I will skip ahead to 20th century Western modern movement where they made paintings the walls themselves, where ground was elevated to a vertical plane, the stretchers become formidable scaffoldings, becoming fixtures of white cubes and corporate lobbies.
Grey Space presented itself as a challenge/dilemma as a space with literally no walls, an antithesis to the ubiquitous white cubes of the art trade - cavernous, with sparse grey concrete posts and exposed electrical wiring that run in grids beneath a clangy GI sheet roofing. Paintings or any artworks for that matter would have to find a way to occupy such a space – maybe they can lean, slouch, lie down, crumple, sit, hang not from walls, but from rafters and improvised risers. Freed from the pediments of frames and stretchers, it becomes conscious of its materiality – canvas, silk, used kimonos, nylon, yarn, wool, mesh, paper . It is a world and reality of itself, grown to embrace other ways of mark making – printed on, sewn on, drawn on, carved on. This made me look back at Rosalind Krauss’ essay Sculpture in The Expanded Field. Written in 1979, she expounds on how sculpture, the discipline, practice, and form, have transgressed into the boundaries of architecture. Its expansion has lead rather to a blurring of boundaries, and being fully conscious of the space it occupies and how that space is affected by its intervention. The integration of multi-disciplines in creating works from such hybridity creates both a negation and redefinition of the form and practice of it, hence, the “expansion of the field”, including its perception of it. This comes especially at a time when postmodernity and a drive towards a plurality of views and historical perspective come to question monolithic homogeneity of previous ideals.
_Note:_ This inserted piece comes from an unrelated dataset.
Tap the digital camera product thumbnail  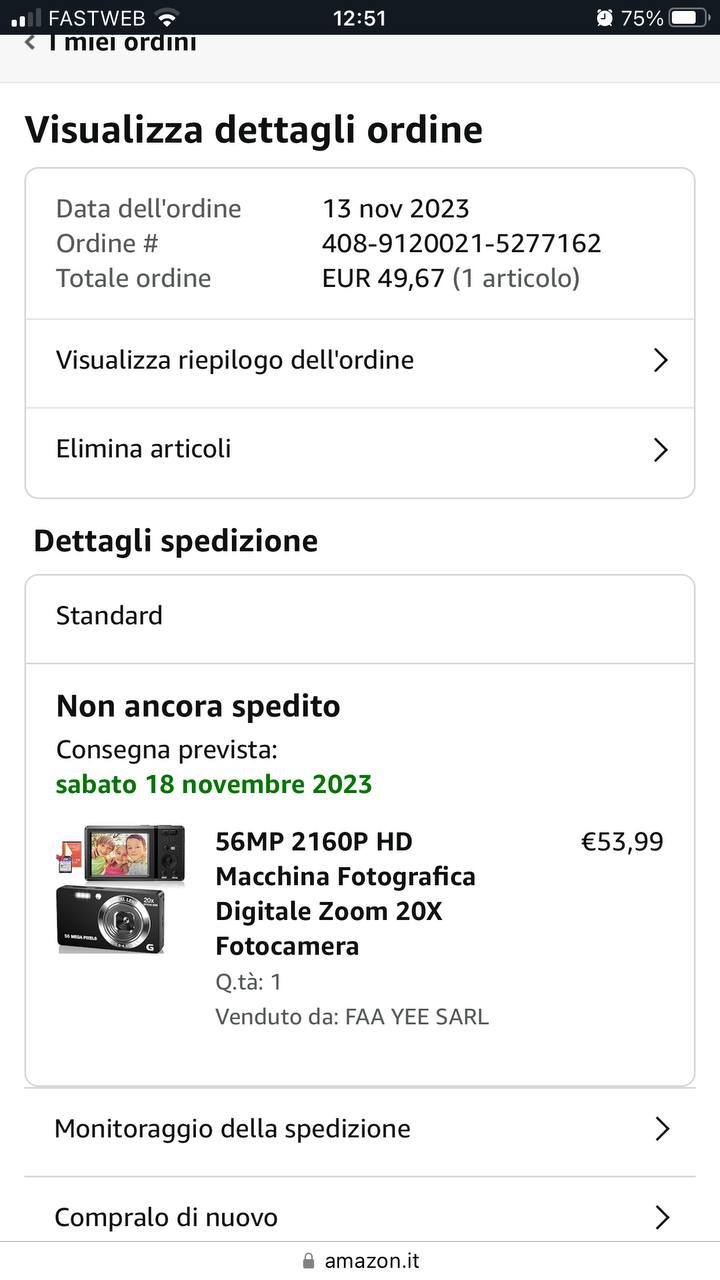(x=122, y=888)
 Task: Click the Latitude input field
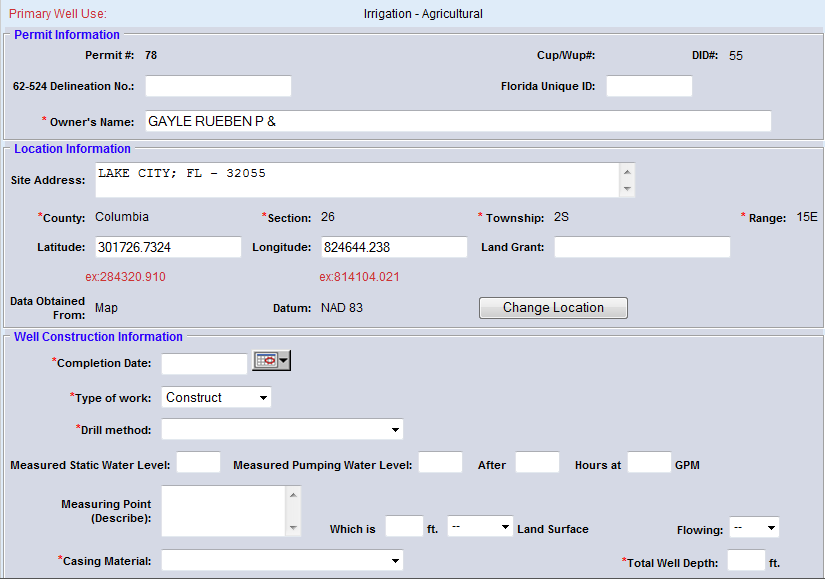168,248
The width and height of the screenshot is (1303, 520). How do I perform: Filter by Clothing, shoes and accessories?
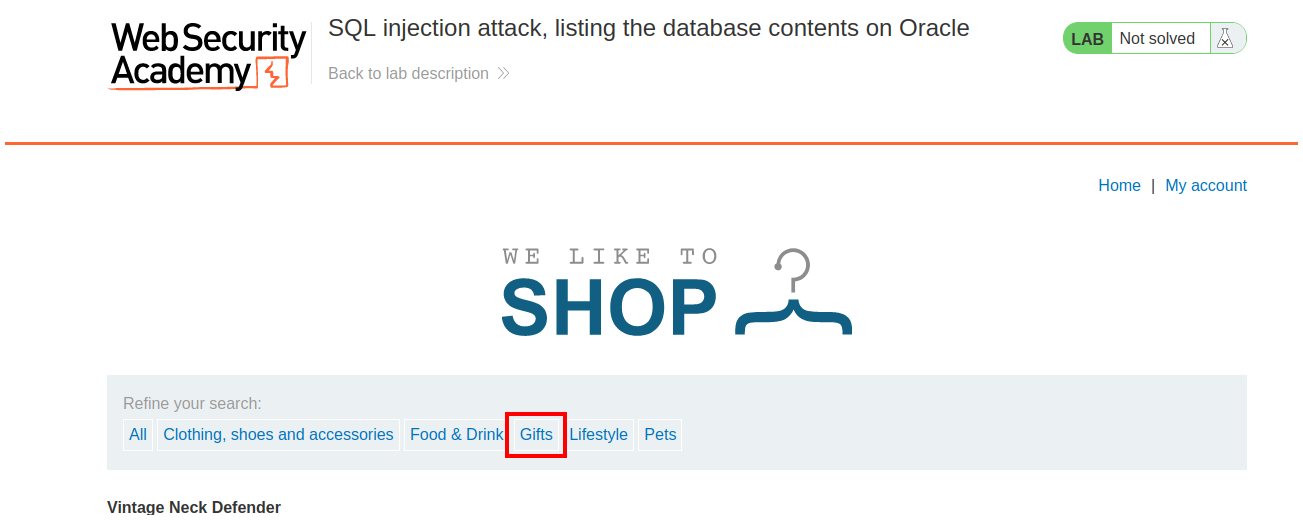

For this exhibit, I have consciously considered works beyond the strict rigors of painting, and rather looked at how surface is being activated or engaged with. Many of these works have explored the malleability of a soft ground such as fabric or mesh, while others have continually defied and redefined the vicissitudes of a plane-based art. Something that is pushing out of its flatness and the aura of uniqueness, as if in defiance of an emerging reality of virtuality, the digital cave of Plato, is what probably ties all these works together.
It must be said that acts of creation are always acts of transition, the work always in flux, to paraphrase Australian artist Laura Owens.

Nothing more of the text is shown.